Z = 6 x + 50 , Z en x zijn niet evenredig.

4

Jan Driessen heeft een zogenaamde witte pomp. Met zijn tankwagen brengt hij benzine en diesel van Rotterdam naar zijn pompstation. Die tankauto weegt leeg 10.000 kg. De dichtheid van benzine is 0,7 (dat wil zeggen dat één liter benzine 0,7 kg weegt), de dichtheid van diesel is 0,8.

a

Neem het assenstelsel over en teken de lading-totale gewicht-grafiek voor benzine. Zet er benzine bij.

b

Teken in hetzelfde assenstelsel ook zo’n grafiek voor diesel. Zet er diesel bij.

Het totale gewicht van de tankwagen noemen we y (in kg) en het aantal liter brandstof x .

c

Druk y uit in x als Jan Driessen benzine vervoert.

d

Druk ook y uit in x als Jan Driessen diesel vervoert.

e

Hoe kun je aan deze formules zien welke grafiek het steilste loopt?

Soms vervoert Driessen met zijn tankwagen ook stookolie. De dichtheid van stookolie is 0,95.

f

Druk y uit in x .

g

Welke grafiek loopt het steilst, die van de diesel of die van de stookolie?

5

Het gaat goed met de witte pomp van Driessen. Hij moet een tweede tankwagen kopen om aan de vraag te kunnen blijven voldoen. De nieuwe tankwagen weegt leeg 13.000 kg. In de grafiek is de benzine-totale gewicht-grafiek voor de oude tankwagen getekend.

a

Neem de figuur over en teken er de benzine-totale gewicht-grafiek voor de nieuwe tankwagen bij.

b

Druk het totale gewicht van de nieuwe tankwagen y (in kg) uit in het aantal liter benzine x dat er in de tank zit.

c

Hoe kun je aan de twee formules zien dat de bijbehorende grafieken evenwijdig lopen?

d

Hoe kun je aan deze twee formules zien dat de grafiek bij de nieuwe tankwagen hoger ligt dan de grafiek bij de oude?

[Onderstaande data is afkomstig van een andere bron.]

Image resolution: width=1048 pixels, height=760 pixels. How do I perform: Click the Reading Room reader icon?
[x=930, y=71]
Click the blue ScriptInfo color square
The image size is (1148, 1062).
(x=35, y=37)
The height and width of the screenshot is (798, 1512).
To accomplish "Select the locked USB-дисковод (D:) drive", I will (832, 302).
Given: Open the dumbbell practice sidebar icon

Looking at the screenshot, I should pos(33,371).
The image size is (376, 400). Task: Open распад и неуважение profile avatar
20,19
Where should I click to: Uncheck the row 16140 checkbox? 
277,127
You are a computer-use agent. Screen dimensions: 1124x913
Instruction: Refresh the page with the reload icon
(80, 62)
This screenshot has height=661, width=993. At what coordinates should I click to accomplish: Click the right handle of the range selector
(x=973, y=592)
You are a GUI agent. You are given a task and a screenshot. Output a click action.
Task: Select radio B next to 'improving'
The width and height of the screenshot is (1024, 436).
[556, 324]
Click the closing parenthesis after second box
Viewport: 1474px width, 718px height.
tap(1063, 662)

Een andere tankwagen weegt leeg 6.000 kg.

e

Hoe loopt de grafiek benzine-totale gewicht-grafiek bij deze tankwagen, vergeleken met de twee andere grafieken?

6

In een elektrowinkel verkopen ze drie soorten snoer: twee-aderig snoer, drie-aderig snoer en tweelingsnoer. De voorraad zit op haspels.
Een leeg haspel weegt 800 gram. Twee-aderig snoer weegt 60 gram per meter, drie-aderig snoer 80 gram per meter en tweelingsnoer weegt 30 gram per meter. Het gewicht van de haspel met snoer y (in gram) hangt af van x , het aantal meters snoer dat er op een haspel zit.

a

Druk voor elk van de drie soorten snoer y uit in x .

b

Neem het assenstelsel over en teken de drie grafieken bij de formules.

c

Hoe kun je aan de formules zien welke grafiek het steilst loopt?

Het totale gewicht van de haspel met twee-aderig snoer is op een gegeven moment 3110 gram.

d

Hoeveel cm snoer zit er dan op die haspel?